Each calibration setup had the following KL-divergence statistics for the key metrics (median, KLD_95, and KLD_90):
Metric | No iMatrix (q4_0) | Top ~40k Tokens, iMatrix | Full ~500k Tokens, iMatrix | Relative Improvement (Top ~40k vs. Full ~500k) |
---|---|---|---|---|
Median | 0.016759 | 0.013641 | 0.013710 | 0.51% better with Top ~40k |
KLD_95 | 0.169855 | 0.142108 | 0.142599 | 0.34% better with Top ~40k |
KLD_90 | 0.104060 | 0.086210 | 0.086496 | 0.27% better with Top ~40k |
These findings confirm that the presence of an iMatrix—whether targeted or generalized—yields notable improvements over the no-iMatrix baseline. However, the incremental gains when using the top ~40k high KL-divergence tokens over the full ~500k tokens were small.
To assess whether these improvements were meaningful or indicative of diminishing returns, we examined the relative differences between the targeted top ~40k token iMatrix and the general-purpose full ~500k token iMatrix:
- Median KL-Divergence:
- The top ~40k tokens showed a median score of 0.013641 compared to 0.013710 for the full ~500k tokens.
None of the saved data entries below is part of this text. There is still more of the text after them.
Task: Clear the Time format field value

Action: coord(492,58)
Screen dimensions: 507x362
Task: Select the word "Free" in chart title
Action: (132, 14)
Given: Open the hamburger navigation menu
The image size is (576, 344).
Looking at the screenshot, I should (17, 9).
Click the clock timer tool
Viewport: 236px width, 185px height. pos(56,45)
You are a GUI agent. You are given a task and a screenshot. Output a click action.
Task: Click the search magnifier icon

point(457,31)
- This yields a difference of 0.51% in favor of the top ~40k tokens,
a marginal improvement that might fall within the margin of error.
-
KLD_95:
- The top ~40k tokens produced a KLD_95 score of 0.142108 versus 0.142599 for the full ~500k tokens.
- This results in a 0.34% improvement with the targeted selection, another small gain indicating that subsampling has minimal additional effect.
-
KLD_90:
- The top ~40k tokens gave a KLD_90 score of 0.086210, compared to 0.086496 with the full ~500k tokens.
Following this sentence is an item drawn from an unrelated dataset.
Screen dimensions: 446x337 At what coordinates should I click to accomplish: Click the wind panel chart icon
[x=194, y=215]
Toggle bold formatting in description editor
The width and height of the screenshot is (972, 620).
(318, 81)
- This yields a 0.27% improvement, again a minimal difference.
These small percentages indicate that the additional improvement gained by focusing on high-divergence chunks is slight, especially when compared to the more substantial improvements achieved by introducing iMatrix calibration in general. The 0.3%–0.5% incremental gain achieved through subsampling is not automatically dismissable, but it is half and order of magnitude less than the differences we were seeing in different context sizes. These small gains suggest that further refining subsampling strategies would likely yield diminishing returns and that the model’s calibration could be better enhanced through a focus on broader, high-quality datasets.
Based on this analysis, it’s clear that the iMatrix calibration contributes to an improvement, while the additional approach of selecting high KL-divergent chunks contributes only modestly. This diminishing return indicates that beyond a certain point, selective subsampling adds minimal value. Instead, increasing the quantity and quality of accurately curated, diverse data may offer more impactful gains by capturing a wider array of patterns and outliers within realistic data distributions. In summary, while targeted iMatrix selection based on high-divergence chunks offers slight gains, its impact is limited. Expanding to a diverse, representative dataset appears to be the more effective approach for maintaining alignment with the unquantized baseline, especially for models expected to handle varied real-world input.